> [AIM OF THE TASK] Would you retype each record exactly as given?

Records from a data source
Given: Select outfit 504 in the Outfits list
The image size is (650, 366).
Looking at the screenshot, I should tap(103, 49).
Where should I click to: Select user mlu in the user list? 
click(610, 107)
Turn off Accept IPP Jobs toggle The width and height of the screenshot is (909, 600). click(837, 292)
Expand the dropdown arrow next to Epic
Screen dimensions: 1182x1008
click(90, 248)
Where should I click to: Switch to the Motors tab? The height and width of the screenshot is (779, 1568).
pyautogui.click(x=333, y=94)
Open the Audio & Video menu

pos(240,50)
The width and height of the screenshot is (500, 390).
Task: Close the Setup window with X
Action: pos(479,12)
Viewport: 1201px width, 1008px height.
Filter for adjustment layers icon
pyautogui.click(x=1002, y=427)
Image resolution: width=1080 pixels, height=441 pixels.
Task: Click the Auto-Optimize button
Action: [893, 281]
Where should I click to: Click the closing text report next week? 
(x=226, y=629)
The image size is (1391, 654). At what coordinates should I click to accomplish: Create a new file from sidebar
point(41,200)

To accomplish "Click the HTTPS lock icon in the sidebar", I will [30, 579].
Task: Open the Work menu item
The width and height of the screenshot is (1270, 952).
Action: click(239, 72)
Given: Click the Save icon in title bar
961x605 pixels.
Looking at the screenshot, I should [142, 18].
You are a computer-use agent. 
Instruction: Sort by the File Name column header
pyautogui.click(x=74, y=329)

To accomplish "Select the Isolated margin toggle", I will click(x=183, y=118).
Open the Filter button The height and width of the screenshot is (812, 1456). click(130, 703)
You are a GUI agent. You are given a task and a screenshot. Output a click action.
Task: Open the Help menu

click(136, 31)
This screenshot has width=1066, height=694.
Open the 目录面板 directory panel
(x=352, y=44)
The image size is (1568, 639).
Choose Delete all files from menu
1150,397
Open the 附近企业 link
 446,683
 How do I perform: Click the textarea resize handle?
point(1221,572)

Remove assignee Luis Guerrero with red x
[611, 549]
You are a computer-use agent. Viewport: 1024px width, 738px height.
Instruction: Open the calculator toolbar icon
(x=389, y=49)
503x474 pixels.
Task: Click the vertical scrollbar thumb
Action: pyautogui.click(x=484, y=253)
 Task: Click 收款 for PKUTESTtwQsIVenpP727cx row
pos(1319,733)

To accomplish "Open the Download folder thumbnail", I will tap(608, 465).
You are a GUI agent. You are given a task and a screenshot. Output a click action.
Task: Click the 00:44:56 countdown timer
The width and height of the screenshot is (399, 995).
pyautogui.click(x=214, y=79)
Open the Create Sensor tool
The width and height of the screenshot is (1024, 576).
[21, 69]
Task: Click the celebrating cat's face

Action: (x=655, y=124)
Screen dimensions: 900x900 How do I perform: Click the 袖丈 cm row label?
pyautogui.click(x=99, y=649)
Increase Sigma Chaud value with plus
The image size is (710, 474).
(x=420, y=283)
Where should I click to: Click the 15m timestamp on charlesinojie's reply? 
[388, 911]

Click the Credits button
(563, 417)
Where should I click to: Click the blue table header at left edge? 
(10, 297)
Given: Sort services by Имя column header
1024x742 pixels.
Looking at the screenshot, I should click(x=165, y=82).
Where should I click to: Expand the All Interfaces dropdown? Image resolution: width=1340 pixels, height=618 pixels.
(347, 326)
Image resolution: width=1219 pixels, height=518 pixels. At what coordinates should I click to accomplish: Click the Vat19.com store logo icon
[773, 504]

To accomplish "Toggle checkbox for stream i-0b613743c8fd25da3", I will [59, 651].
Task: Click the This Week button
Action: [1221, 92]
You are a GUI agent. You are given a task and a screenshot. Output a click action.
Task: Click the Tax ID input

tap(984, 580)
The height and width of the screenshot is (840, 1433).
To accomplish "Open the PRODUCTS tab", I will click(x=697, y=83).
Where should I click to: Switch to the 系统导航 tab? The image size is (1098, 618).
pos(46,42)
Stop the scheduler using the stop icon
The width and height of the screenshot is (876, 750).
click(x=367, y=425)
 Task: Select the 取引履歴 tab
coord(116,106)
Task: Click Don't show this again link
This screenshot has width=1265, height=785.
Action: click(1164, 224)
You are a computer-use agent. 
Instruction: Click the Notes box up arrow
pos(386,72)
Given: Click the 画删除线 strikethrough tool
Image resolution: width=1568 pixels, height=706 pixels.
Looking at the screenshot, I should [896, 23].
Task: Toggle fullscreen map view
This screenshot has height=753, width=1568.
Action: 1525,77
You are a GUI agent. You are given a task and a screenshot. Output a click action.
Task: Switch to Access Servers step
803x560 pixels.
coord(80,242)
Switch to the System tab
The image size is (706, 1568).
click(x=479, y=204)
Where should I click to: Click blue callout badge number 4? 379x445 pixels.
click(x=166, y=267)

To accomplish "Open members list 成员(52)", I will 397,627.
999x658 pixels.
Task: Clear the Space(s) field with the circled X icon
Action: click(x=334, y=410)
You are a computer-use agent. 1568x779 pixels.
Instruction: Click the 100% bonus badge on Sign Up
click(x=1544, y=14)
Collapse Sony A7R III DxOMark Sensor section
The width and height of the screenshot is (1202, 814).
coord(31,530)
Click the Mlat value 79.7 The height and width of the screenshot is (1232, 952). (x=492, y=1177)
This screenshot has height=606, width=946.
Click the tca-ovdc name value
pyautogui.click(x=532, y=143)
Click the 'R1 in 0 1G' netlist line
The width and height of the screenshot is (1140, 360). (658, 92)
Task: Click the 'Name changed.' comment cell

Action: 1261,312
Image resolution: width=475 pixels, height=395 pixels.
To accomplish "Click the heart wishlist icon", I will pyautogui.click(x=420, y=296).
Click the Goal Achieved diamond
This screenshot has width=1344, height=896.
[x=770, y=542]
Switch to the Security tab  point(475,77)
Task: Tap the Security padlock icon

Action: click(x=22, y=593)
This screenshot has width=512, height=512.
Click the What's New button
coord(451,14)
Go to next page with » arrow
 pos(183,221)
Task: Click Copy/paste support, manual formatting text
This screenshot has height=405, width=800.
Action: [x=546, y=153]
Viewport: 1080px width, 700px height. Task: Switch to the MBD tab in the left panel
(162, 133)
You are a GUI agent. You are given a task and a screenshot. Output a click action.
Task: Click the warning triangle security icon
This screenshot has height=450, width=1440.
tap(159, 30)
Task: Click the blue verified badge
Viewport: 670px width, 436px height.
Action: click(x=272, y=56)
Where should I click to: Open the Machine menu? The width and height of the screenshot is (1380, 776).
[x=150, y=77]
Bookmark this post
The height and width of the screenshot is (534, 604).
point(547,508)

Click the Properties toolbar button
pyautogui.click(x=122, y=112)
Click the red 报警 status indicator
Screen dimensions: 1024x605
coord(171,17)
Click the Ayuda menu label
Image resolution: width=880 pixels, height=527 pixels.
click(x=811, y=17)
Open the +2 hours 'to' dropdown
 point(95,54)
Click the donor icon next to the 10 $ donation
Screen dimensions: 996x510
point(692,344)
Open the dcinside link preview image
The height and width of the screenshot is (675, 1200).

> [RESPONSE TO THIS TASK]
Given: Select outfit 504 in the Outfits list
The image size is (650, 366).
Looking at the screenshot, I should tap(103, 49).
Where should I click to: Select user mlu in the user list? 
click(610, 107)
Turn off Accept IPP Jobs toggle The width and height of the screenshot is (909, 600). click(837, 292)
Expand the dropdown arrow next to Epic
Screen dimensions: 1182x1008
click(90, 248)
Where should I click to: Switch to the Motors tab? The height and width of the screenshot is (779, 1568).
pyautogui.click(x=333, y=94)
Open the Audio & Video menu

pos(240,50)
The width and height of the screenshot is (500, 390).
Task: Close the Setup window with X
Action: pos(479,12)
Viewport: 1201px width, 1008px height.
Filter for adjustment layers icon
pyautogui.click(x=1002, y=427)
Image resolution: width=1080 pixels, height=441 pixels.
Task: Click the Auto-Optimize button
Action: [893, 281]
Where should I click to: Click the closing text report next week? 
(x=226, y=629)
The image size is (1391, 654). At what coordinates should I click to accomplish: Create a new file from sidebar
point(41,200)

To accomplish "Click the HTTPS lock icon in the sidebar", I will [30, 579].
Task: Open the Work menu item
The width and height of the screenshot is (1270, 952).
Action: click(239, 72)
Given: Click the Save icon in title bar
961x605 pixels.
Looking at the screenshot, I should [142, 18].
You are a computer-use agent. 
Instruction: Sort by the File Name column header
pyautogui.click(x=74, y=329)

To accomplish "Select the Isolated margin toggle", I will click(x=183, y=118).
Open the Filter button The height and width of the screenshot is (812, 1456). click(130, 703)
You are a GUI agent. You are given a task and a screenshot. Output a click action.
Task: Open the Help menu

click(136, 31)
This screenshot has width=1066, height=694.
Open the 目录面板 directory panel
(x=352, y=44)
The image size is (1568, 639).
Choose Delete all files from menu
1150,397
Open the 附近企业 link
 446,683
 How do I perform: Click the textarea resize handle?
point(1221,572)

Remove assignee Luis Guerrero with red x
[611, 549]
You are a computer-use agent. Viewport: 1024px width, 738px height.
Instruction: Open the calculator toolbar icon
(x=389, y=49)
503x474 pixels.
Task: Click the vertical scrollbar thumb
Action: pyautogui.click(x=484, y=253)
 Task: Click 收款 for PKUTESTtwQsIVenpP727cx row
pos(1319,733)

To accomplish "Open the Download folder thumbnail", I will tap(608, 465).
You are a GUI agent. You are given a task and a screenshot. Output a click action.
Task: Click the 00:44:56 countdown timer
The width and height of the screenshot is (399, 995).
pyautogui.click(x=214, y=79)
Open the Create Sensor tool
The width and height of the screenshot is (1024, 576).
[21, 69]
Task: Click the celebrating cat's face

Action: (x=655, y=124)
Screen dimensions: 900x900 How do I perform: Click the 袖丈 cm row label?
pyautogui.click(x=99, y=649)
Increase Sigma Chaud value with plus
The image size is (710, 474).
(x=420, y=283)
Where should I click to: Click the 15m timestamp on charlesinojie's reply? 
[388, 911]

Click the Credits button
(563, 417)
Where should I click to: Click the blue table header at left edge? 
(10, 297)
Given: Sort services by Имя column header
1024x742 pixels.
Looking at the screenshot, I should click(x=165, y=82).
Where should I click to: Expand the All Interfaces dropdown? Image resolution: width=1340 pixels, height=618 pixels.
(347, 326)
Image resolution: width=1219 pixels, height=518 pixels. At what coordinates should I click to accomplish: Click the Vat19.com store logo icon
[773, 504]

To accomplish "Toggle checkbox for stream i-0b613743c8fd25da3", I will [59, 651].
Task: Click the This Week button
Action: [1221, 92]
You are a GUI agent. You are given a task and a screenshot. Output a click action.
Task: Click the Tax ID input

tap(984, 580)
The height and width of the screenshot is (840, 1433).
To accomplish "Open the PRODUCTS tab", I will click(x=697, y=83).
Where should I click to: Switch to the 系统导航 tab? The image size is (1098, 618).
pos(46,42)
Stop the scheduler using the stop icon
The width and height of the screenshot is (876, 750).
click(x=367, y=425)
 Task: Select the 取引履歴 tab
coord(116,106)
Task: Click Don't show this again link
This screenshot has width=1265, height=785.
Action: click(1164, 224)
You are a computer-use agent. 
Instruction: Click the Notes box up arrow
pos(386,72)
Given: Click the 画删除线 strikethrough tool
Image resolution: width=1568 pixels, height=706 pixels.
Looking at the screenshot, I should [896, 23].
Task: Toggle fullscreen map view
This screenshot has height=753, width=1568.
Action: 1525,77
You are a GUI agent. You are given a task and a screenshot. Output a click action.
Task: Switch to Access Servers step
803x560 pixels.
coord(80,242)
Switch to the System tab
The image size is (706, 1568).
click(x=479, y=204)
Where should I click to: Click blue callout badge number 4? 379x445 pixels.
click(x=166, y=267)

To accomplish "Open members list 成员(52)", I will 397,627.
999x658 pixels.
Task: Clear the Space(s) field with the circled X icon
Action: click(x=334, y=410)
You are a computer-use agent. 1568x779 pixels.
Instruction: Click the 100% bonus badge on Sign Up
click(x=1544, y=14)
Collapse Sony A7R III DxOMark Sensor section
The width and height of the screenshot is (1202, 814).
coord(31,530)
Click the Mlat value 79.7 The height and width of the screenshot is (1232, 952). (x=492, y=1177)
This screenshot has height=606, width=946.
Click the tca-ovdc name value
pyautogui.click(x=532, y=143)
Click the 'R1 in 0 1G' netlist line
The width and height of the screenshot is (1140, 360). (658, 92)
Task: Click the 'Name changed.' comment cell

Action: 1261,312
Image resolution: width=475 pixels, height=395 pixels.
To accomplish "Click the heart wishlist icon", I will pyautogui.click(x=420, y=296).
Click the Goal Achieved diamond
This screenshot has width=1344, height=896.
[x=770, y=542]
Switch to the Security tab  point(475,77)
Task: Tap the Security padlock icon

Action: click(x=22, y=593)
This screenshot has width=512, height=512.
Click the What's New button
coord(451,14)
Go to next page with » arrow
 pos(183,221)
Task: Click Copy/paste support, manual formatting text
This screenshot has height=405, width=800.
Action: [x=546, y=153]
Viewport: 1080px width, 700px height. Task: Switch to the MBD tab in the left panel
(162, 133)
You are a GUI agent. You are given a task and a screenshot. Output a click action.
Task: Click the warning triangle security icon
This screenshot has height=450, width=1440.
tap(159, 30)
Task: Click the blue verified badge
Viewport: 670px width, 436px height.
Action: click(x=272, y=56)
Where should I click to: Open the Machine menu? The width and height of the screenshot is (1380, 776).
[x=150, y=77]
Bookmark this post
The height and width of the screenshot is (534, 604).
point(547,508)

Click the Properties toolbar button
pyautogui.click(x=122, y=112)
Click the red 报警 status indicator
Screen dimensions: 1024x605
coord(171,17)
Click the Ayuda menu label
Image resolution: width=880 pixels, height=527 pixels.
click(x=811, y=17)
Open the +2 hours 'to' dropdown
 point(95,54)
Click the donor icon next to the 10 $ donation
Screen dimensions: 996x510
point(692,344)
Open the dcinside link preview image
The height and width of the screenshot is (675, 1200).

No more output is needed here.